Froome's shorts and several layers of skin were torn and he had to change bikes as three teammates paced him back to the peloton.
"I have no injuries thankfully. I've just lost a little bit of skin on my backside," Froome said. "That's the nature of the race. We knew it was slippery conditions and every time you put the race numbers on there's a big risk something could happen.
"Someone slid just a few wheels ahead of me and at those speeds you just can't avoid it," Froome added. "A few of us went down but thankfully everyone is OK and we got to the finish alright without losing any time to our rivals. That's the main thing."
Having won the opening time trial Saturday, Thomas remained five seconds ahead of Swiss rider Stefan Kueng in the overall standings.
With a 10-second bonus, Kittel moved up to third overall, six seconds behind Thomas.
Froome is sixth, 12 seconds behind.
"It was stressful.

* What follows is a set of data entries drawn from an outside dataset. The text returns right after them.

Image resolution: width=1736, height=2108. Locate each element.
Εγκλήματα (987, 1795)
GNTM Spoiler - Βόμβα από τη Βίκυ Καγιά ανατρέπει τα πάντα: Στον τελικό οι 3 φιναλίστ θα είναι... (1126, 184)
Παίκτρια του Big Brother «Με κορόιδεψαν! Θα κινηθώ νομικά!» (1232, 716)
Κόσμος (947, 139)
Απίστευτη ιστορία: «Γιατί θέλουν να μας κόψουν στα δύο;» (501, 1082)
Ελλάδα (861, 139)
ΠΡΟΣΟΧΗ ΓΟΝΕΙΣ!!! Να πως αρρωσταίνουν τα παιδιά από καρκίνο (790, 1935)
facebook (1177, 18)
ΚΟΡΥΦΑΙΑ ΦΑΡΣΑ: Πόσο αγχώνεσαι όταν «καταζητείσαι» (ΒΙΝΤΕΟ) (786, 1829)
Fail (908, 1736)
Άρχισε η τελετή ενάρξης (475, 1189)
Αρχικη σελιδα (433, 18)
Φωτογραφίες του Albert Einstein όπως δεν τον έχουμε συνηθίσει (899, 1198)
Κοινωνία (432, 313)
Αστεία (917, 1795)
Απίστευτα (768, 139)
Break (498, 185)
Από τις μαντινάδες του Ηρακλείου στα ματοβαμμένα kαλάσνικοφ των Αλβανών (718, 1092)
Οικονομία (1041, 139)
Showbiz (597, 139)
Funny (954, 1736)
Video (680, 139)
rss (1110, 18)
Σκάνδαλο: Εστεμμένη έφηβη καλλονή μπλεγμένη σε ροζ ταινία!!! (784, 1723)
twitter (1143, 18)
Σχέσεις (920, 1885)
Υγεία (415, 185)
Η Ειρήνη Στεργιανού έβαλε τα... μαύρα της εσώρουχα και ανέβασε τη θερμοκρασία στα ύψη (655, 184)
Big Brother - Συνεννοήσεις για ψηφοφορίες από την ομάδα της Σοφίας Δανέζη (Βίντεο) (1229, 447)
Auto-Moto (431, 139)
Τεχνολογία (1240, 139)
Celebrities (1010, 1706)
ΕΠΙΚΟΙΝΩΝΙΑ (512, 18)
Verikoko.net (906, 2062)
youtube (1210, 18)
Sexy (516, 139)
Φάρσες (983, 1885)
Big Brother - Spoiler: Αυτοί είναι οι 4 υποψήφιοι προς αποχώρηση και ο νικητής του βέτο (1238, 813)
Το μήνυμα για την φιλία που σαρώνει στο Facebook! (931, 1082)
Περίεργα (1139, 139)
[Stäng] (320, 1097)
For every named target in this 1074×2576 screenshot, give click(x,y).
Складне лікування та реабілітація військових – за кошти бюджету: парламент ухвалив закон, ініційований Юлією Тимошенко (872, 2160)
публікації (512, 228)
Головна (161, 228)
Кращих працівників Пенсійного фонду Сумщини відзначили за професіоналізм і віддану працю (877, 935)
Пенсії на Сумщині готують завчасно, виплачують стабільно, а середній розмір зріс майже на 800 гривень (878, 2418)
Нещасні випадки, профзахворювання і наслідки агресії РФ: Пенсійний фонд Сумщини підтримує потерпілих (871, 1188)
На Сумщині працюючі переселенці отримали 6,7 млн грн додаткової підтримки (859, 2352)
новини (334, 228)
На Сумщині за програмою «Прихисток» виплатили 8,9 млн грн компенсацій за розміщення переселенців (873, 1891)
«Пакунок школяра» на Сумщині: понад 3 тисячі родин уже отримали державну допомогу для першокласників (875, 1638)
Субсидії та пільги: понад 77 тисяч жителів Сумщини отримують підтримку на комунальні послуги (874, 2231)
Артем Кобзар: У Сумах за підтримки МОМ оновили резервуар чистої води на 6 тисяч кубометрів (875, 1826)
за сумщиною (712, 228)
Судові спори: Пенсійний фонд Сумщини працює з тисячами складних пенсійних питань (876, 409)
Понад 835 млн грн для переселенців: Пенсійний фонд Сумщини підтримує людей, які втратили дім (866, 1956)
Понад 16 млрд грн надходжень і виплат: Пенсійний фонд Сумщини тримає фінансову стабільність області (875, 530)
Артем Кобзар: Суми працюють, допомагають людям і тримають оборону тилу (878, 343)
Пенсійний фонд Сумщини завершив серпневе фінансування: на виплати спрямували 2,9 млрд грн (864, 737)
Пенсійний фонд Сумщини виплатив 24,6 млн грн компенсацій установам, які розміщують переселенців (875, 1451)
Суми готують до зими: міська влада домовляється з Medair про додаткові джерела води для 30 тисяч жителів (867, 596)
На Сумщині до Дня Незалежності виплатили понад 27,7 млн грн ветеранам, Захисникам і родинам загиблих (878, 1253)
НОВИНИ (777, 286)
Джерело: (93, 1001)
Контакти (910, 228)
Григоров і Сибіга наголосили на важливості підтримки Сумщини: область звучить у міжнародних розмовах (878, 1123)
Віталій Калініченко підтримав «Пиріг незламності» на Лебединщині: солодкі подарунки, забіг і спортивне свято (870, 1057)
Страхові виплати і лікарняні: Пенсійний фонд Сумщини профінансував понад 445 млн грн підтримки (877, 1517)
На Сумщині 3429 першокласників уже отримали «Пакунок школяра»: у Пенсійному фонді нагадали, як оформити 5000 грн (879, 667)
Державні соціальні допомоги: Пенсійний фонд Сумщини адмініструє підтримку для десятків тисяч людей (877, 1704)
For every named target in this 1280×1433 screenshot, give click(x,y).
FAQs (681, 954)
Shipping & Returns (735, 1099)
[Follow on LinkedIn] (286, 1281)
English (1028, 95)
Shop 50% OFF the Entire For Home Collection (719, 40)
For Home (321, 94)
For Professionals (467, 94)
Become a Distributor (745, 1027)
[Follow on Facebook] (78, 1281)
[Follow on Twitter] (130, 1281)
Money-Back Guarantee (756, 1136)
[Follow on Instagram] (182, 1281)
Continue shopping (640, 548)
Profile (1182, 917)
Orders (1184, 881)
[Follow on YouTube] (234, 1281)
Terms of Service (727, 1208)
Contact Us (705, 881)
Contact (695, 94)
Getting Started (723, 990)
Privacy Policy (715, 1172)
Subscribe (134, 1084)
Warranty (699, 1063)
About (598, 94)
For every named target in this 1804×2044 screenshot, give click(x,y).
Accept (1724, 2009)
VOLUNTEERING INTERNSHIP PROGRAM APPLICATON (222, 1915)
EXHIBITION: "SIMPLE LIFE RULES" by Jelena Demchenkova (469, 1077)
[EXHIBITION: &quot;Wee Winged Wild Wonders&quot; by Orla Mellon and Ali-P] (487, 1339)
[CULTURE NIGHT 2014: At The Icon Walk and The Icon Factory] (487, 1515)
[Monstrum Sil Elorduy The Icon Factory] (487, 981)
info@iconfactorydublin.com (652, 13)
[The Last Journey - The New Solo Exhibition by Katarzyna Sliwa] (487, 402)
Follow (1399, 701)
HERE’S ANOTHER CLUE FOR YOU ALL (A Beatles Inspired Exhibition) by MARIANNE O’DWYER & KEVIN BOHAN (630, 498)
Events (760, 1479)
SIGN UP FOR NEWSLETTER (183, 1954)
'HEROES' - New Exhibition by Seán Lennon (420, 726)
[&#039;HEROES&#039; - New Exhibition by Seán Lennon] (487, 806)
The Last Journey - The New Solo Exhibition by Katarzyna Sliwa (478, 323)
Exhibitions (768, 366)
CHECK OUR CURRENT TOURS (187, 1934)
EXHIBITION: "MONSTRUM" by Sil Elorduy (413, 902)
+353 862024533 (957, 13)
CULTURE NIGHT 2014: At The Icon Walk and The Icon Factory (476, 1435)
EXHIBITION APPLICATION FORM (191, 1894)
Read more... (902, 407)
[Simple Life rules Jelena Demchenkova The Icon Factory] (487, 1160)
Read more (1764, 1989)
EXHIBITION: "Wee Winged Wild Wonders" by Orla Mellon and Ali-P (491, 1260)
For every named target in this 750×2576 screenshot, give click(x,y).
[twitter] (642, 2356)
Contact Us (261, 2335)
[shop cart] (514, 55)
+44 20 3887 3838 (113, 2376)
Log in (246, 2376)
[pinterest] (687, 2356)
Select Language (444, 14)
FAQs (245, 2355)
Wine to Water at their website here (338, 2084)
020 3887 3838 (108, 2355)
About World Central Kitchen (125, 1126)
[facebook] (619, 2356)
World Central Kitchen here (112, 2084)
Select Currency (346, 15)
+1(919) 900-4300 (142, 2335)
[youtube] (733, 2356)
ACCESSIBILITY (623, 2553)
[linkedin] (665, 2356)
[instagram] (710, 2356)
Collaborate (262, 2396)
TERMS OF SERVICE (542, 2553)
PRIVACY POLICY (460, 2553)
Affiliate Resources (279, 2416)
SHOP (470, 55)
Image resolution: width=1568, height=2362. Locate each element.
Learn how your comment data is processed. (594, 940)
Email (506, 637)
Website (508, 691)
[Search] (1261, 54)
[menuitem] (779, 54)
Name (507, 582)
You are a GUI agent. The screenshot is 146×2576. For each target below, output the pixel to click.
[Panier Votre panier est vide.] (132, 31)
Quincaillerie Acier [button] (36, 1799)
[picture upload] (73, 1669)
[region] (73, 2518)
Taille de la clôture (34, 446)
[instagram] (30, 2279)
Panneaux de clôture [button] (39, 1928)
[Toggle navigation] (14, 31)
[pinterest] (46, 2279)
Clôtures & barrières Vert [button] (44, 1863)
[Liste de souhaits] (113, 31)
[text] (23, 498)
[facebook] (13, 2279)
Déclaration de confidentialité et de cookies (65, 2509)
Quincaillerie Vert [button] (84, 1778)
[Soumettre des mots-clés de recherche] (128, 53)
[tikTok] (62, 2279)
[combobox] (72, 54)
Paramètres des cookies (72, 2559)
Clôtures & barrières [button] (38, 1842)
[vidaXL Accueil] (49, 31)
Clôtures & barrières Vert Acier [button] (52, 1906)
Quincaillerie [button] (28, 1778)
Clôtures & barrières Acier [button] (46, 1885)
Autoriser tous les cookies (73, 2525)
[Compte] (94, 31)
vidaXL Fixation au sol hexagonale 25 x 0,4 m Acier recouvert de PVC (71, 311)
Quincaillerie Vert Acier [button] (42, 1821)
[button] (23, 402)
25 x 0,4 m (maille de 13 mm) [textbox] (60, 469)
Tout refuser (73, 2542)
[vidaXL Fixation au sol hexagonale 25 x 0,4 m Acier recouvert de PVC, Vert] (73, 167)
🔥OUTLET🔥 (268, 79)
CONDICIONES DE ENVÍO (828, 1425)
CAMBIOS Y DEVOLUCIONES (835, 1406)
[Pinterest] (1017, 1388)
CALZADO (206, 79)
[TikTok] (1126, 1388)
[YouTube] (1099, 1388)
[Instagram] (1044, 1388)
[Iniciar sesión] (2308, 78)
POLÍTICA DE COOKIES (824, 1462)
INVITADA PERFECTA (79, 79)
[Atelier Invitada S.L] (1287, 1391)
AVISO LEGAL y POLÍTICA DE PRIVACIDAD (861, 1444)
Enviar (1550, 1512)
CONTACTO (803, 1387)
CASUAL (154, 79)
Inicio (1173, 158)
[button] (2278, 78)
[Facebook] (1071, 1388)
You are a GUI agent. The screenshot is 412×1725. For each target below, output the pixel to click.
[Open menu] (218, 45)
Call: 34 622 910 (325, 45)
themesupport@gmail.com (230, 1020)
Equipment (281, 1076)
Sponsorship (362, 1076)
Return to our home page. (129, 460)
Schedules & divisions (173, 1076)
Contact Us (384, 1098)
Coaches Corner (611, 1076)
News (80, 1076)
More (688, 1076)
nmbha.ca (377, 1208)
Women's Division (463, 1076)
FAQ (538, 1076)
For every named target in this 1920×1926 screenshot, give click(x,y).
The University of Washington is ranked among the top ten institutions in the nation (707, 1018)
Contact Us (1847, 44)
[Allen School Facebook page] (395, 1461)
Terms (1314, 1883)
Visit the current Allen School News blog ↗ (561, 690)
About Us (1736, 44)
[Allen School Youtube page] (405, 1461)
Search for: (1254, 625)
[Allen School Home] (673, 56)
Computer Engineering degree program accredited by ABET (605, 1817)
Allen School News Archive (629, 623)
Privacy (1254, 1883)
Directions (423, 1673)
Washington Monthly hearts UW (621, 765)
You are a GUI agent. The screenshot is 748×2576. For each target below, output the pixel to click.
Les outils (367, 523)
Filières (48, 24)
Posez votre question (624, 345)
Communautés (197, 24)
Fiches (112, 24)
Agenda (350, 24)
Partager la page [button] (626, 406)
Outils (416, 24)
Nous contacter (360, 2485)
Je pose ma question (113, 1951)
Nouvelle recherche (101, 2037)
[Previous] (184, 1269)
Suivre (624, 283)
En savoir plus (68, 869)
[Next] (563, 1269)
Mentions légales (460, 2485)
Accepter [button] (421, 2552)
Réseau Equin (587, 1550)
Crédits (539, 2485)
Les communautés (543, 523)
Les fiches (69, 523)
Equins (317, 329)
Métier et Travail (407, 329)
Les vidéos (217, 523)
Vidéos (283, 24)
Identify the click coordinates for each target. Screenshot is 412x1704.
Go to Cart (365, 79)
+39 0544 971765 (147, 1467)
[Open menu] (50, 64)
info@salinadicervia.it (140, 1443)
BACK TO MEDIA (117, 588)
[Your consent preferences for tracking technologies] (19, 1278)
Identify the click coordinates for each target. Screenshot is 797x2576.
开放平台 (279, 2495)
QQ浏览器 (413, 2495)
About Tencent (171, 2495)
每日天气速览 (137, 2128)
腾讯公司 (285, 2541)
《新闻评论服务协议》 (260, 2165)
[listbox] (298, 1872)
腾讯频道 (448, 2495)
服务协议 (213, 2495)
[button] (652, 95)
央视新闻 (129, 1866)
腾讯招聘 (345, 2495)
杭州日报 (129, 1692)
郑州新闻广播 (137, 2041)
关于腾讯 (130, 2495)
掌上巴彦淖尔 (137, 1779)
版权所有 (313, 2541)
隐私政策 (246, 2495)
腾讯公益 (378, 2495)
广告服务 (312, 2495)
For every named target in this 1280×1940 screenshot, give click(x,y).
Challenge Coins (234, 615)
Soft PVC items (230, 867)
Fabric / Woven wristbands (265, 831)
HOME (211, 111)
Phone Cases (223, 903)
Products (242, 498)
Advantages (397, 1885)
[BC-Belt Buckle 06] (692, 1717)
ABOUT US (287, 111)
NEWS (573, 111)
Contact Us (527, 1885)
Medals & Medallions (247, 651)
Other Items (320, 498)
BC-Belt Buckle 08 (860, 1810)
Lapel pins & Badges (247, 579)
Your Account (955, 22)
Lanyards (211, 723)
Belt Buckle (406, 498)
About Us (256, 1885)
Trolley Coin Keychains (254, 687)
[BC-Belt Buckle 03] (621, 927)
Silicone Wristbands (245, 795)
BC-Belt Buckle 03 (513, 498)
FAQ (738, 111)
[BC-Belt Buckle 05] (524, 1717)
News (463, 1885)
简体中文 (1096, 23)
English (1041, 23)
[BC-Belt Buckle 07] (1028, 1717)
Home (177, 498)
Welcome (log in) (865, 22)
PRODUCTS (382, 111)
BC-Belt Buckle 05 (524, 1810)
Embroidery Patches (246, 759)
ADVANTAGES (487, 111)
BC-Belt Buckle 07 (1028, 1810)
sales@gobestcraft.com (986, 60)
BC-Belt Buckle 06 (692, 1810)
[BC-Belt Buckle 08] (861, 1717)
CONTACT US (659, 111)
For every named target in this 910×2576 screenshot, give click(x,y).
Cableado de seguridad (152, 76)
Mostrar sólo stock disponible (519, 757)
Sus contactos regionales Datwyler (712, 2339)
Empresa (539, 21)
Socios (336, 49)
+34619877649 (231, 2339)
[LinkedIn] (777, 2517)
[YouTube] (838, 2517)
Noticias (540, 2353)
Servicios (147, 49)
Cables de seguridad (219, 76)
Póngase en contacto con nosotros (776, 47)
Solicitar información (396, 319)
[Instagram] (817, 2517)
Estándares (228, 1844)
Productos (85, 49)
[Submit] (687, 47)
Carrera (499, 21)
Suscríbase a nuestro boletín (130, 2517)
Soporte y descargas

You kind of forget what the Tour is like," Thomas said. "The weather didn't help things at all."
In the sprint, Arnaud Demare of France finished second and Andre Greipel of Germany crossed third in a banner day for Germany.
A day like this would have been unthinkable just a few years ago when German TV stopped broadcasting the Tour because of a series of doping scandals.
Ullrich was suspended in 2006 in the fallout from the Operation Puerto blood-doping scandal in Spain and he retired a year later. There were also scandals involving prominent German riders like Patrick Sinkewitz and Stefan Schumacher. Even Erik Zabel, the popular rider who still holds the record of six green jerseys in the Tour's points classification, admitted to doping after he retired.
These days, a new generation of German riders led by Kittel and Greipel — who have won 21 Tour stages between them — plus four-time time trial world champion Tony Martin and classics specialist John Degenkolb, have drawn German fans back.
The Tour of Germany, which was canceled in 2009, is slated to return next year.
While Kittel and other Germany riders had campaigned for Ullrich to be invited by Tour organizers to Duesseldorf, race organizers refused.
So Ullrich showed up on his own account instead in Korschenbroich, a town along the stage route.
"The image of cycling and also the way people see it now has changed. They understand this is a sport that had a very tough time, a very big problem with doping," Kittel said. "They also, I think, understand that this is a sport that always has to pay attention to this heritage and that we are actively trying to work on it."
As Kittel rode through Duesseldorf, he was close to shedding tears over the fan turnout.
"It was a really touching moment," he said. "And a memory that I will never forget."
There were more emotions at the finish, when Kittel dropped to the ground and started crying.
"It was a big goal to start in Germany and win at the end of that stage," he said.
The Tour remains in Belgium for the start of Stage 3 on Monday, a 212.5-kilometer (132-mile) leg from Verviers to Longwy, France, that passes through Luxembourg. The rolling leg features three fourth-category climbs and two third-category climbs, including one at the finish. It should set up well for punchy riders like Verviers native Philippe Gilbert.